A while ago I was making a specialized search engine of sorts and I wanted to use Google's nice query syntax with my own custom modifiers instead of things like inurl:, intitle:, site:, etc. Besides these powerful modifiers, Google's search syntax is nice because no query is invalid. Yahoo, MSN, and Amazon also at least support more than just basic search expressions.

Sometimes I wish other sites (like reddit) would implement this syntax for their search queries. So tomorrow I'll release a little Python module that parses this query syntax and makes the query easy to read and process. I wrote code that did this successfully a year or two ago, but I'd like to rewrite it now with pyparsing or something. Now there will be no excuse to offer only lame search queries.

To get the ball rolling, here's the BNF for the syntax I will implement.
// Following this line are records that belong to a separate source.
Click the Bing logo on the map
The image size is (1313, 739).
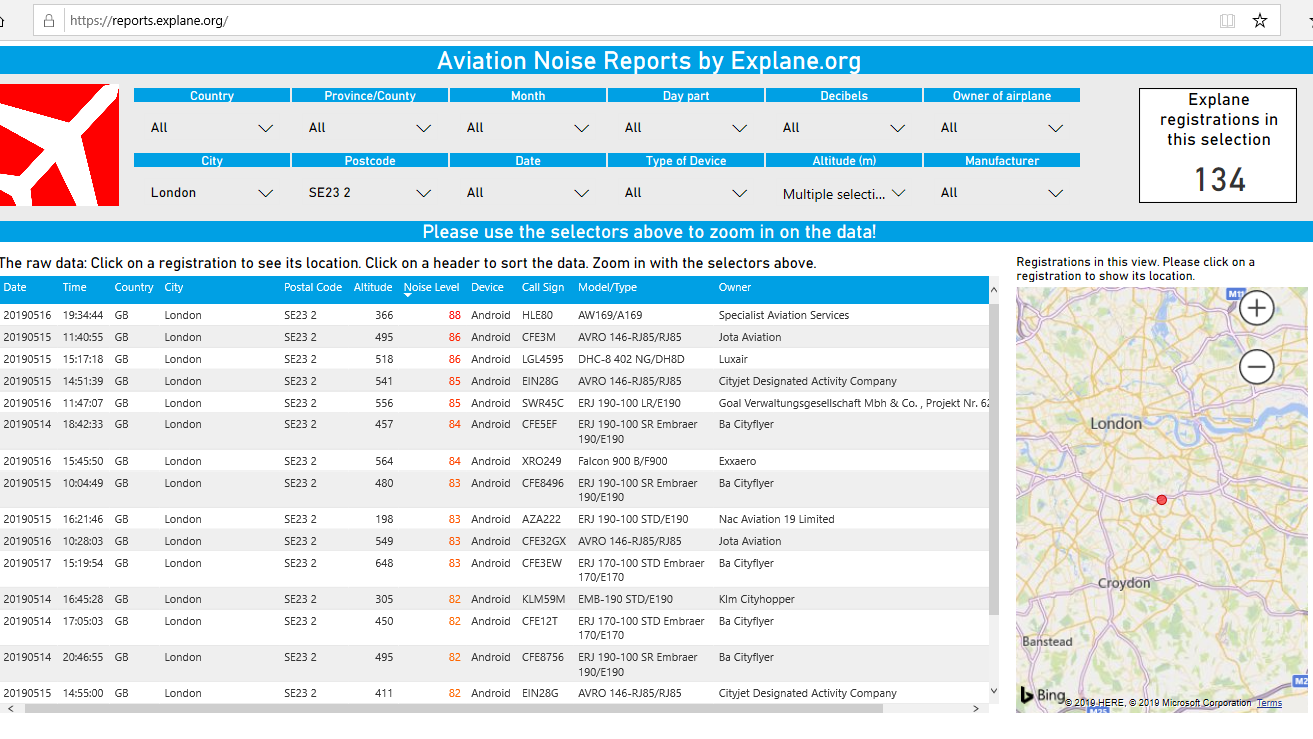pos(1042,695)
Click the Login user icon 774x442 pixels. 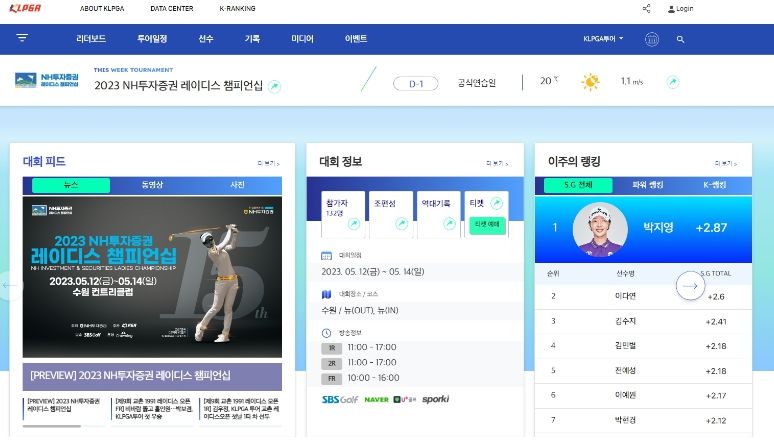coord(672,9)
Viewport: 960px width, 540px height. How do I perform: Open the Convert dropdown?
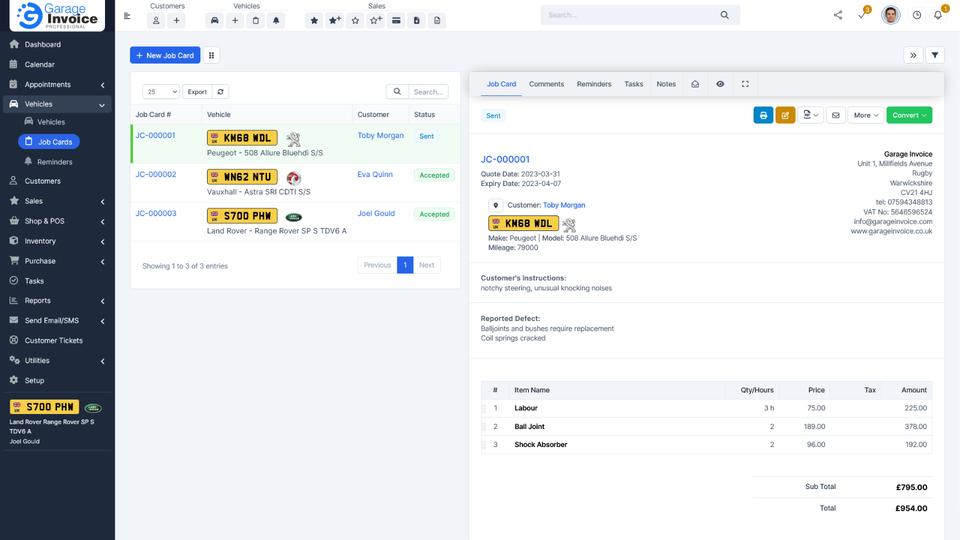point(909,115)
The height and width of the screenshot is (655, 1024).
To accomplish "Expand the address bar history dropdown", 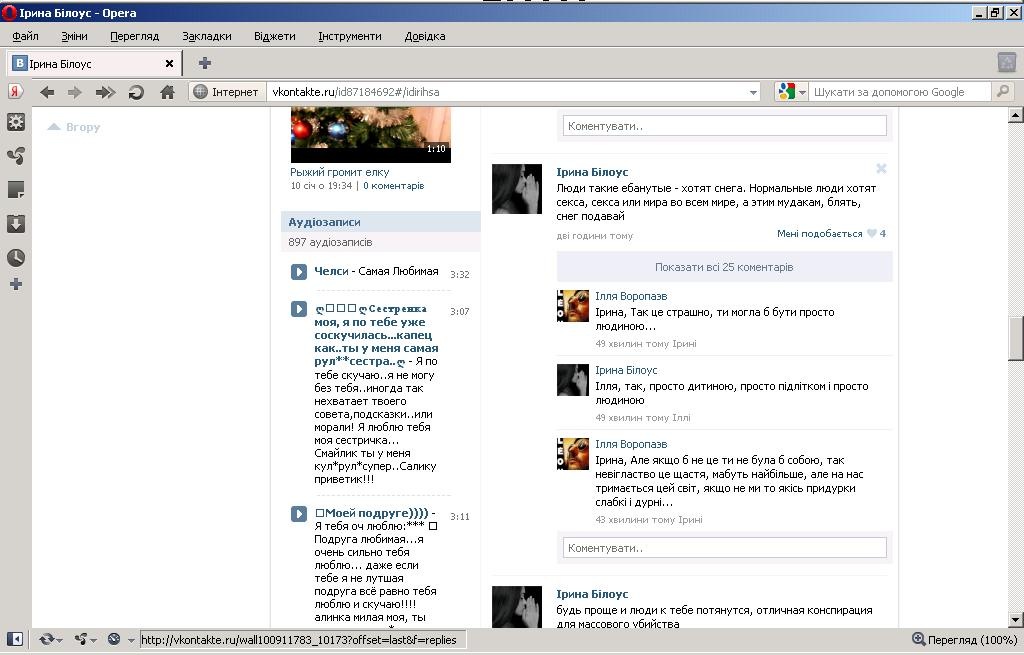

I have no idea if this is even a proper way to express BNF, but I used the Python grammar as a reference (because if it's good enough for Guido, it's good enough for me).

L ::= expr | expr L
expr ::= term | binary_expr
binary_expr ::= term " " binary_op " " term
binary_op ::= "*" | "OR" | "AND"
include_bool ::= "+" | "-"
term ::= ([include_bool] [modifier ":"] (literal | range)) | ("~" literal)
modifier ::= (letter | "_")+
literal ::= word | quoted_words
quoted_words ::= '"' word (" " word)* '"'
word ::= (letter | digit | "_")+
number ::= digit+
range ::= number (".." | "...") number
letter ::= "A"..."Z" | "a"..."z"
digit ::= "0"..."9"

Contrary to what many people believe, you can NOT use parentheses for grouping or precedence in Google search queries. Every punctuation character except for [+-_".] is converted to a space and becomes meaningless.